Whether your franchise is for a gym, a hotel, or a restaurant, your company still needs financing options. Financing for a franchise can be used for expensive equipment or simply operational costs. There are many forms of credit for franchises, so it is important to consider all of the options available before you take out any kind of franchise loan.
Franchises have many different costs to get off of the ground, but one of the most expensive pieces can be equipment. One great option for a new franchise is to lease a piece of equipment through a lender. The lender buys the equipment and lets you use it for a monthly or quarterly fee. This can be a great option for new franchises that do not have the large lump sum required to purchase equipment.
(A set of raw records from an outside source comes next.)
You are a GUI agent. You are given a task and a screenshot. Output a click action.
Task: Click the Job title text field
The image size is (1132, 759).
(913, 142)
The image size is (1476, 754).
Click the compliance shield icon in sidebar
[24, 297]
Merchant cash advances are another option of a franchise loan that can quickly generate cash. This is a form of short term credit that is usually taken out of the receivables of the company. A new franchise, for instance, would get a lump sum payment in return for the promise of a percentage of future credit card payments. Merchant cash advances are a great way to use a company’s accounts payable to secure a lower rate.
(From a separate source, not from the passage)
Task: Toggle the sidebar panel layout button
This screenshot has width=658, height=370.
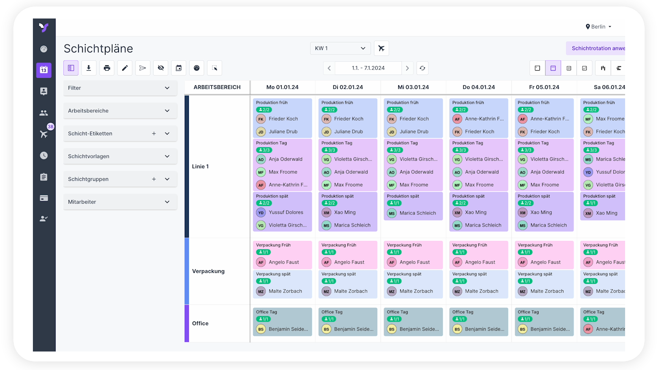Action: 71,68
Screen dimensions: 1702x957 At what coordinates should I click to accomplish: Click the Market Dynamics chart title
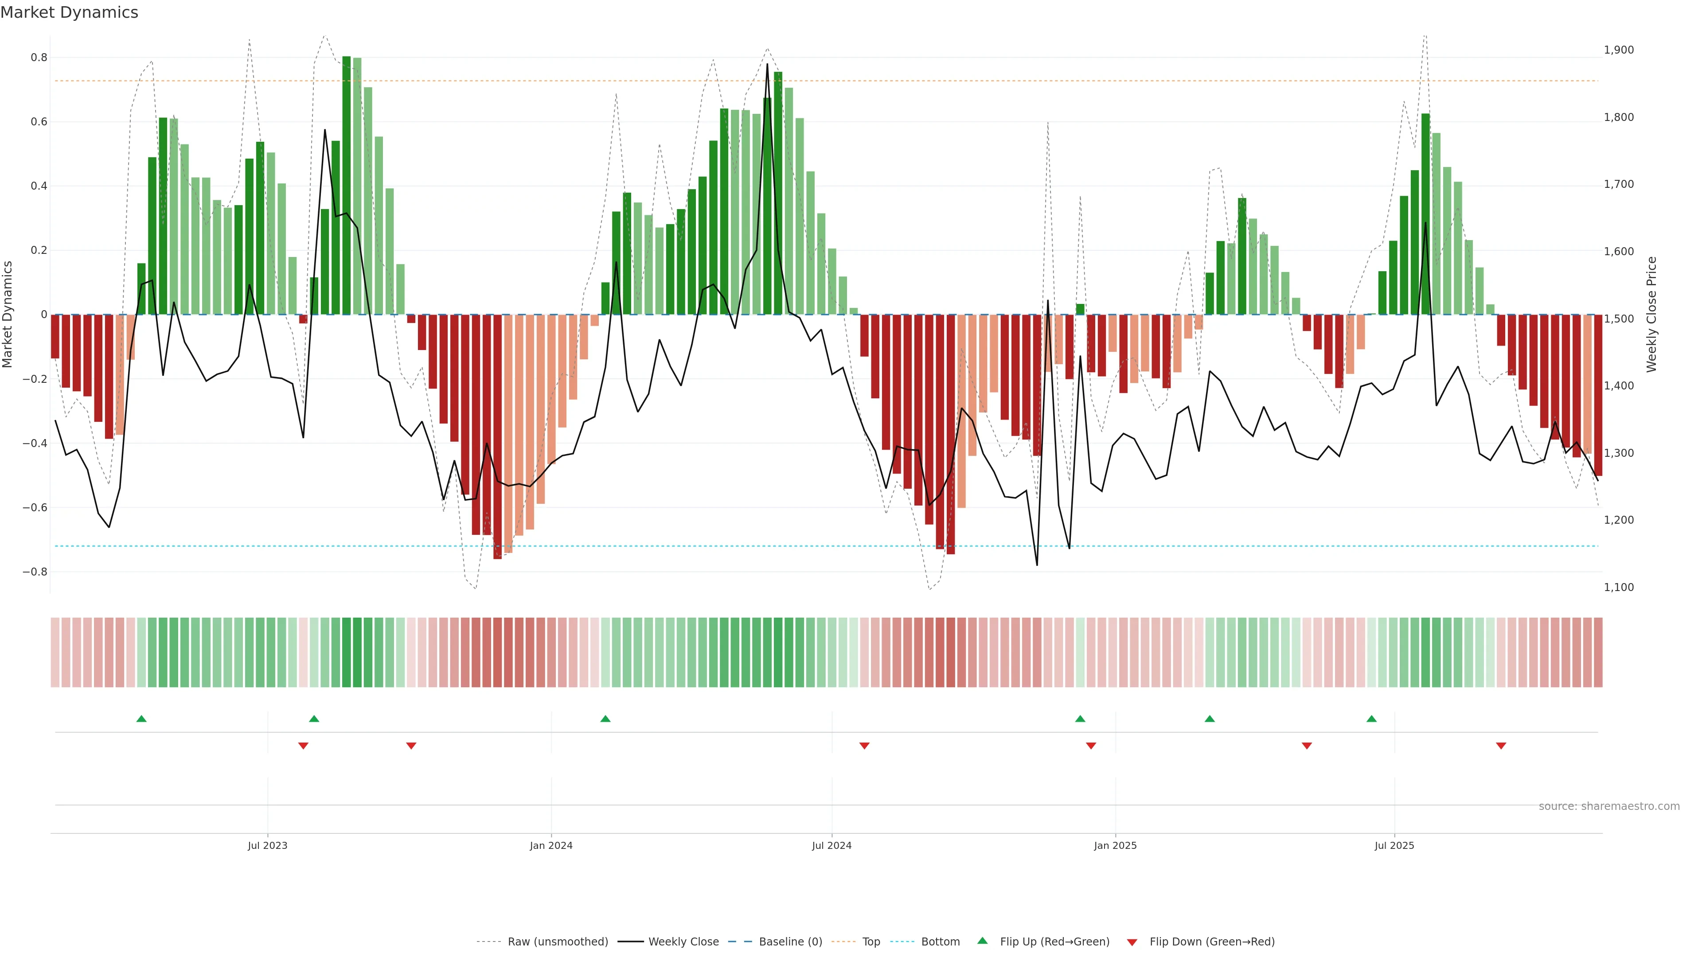click(x=69, y=13)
A franchise might also consider an unsecured business line of credit. This is an easy way for a company to take out a relatively small loan that they would simply pay back at the end of the month, but these loans can have higher interest rates than secured lines of credit. An unsecured business line of credit is similar to how a family might use a credit card.
Operating a franchise can have many hurdles, but owners should be happy to know that there are many different options available for a franchise loan. Whether your franchise needs to secure financing for a major upgrade or simply for day to day operations, there are options available that will fit your needs.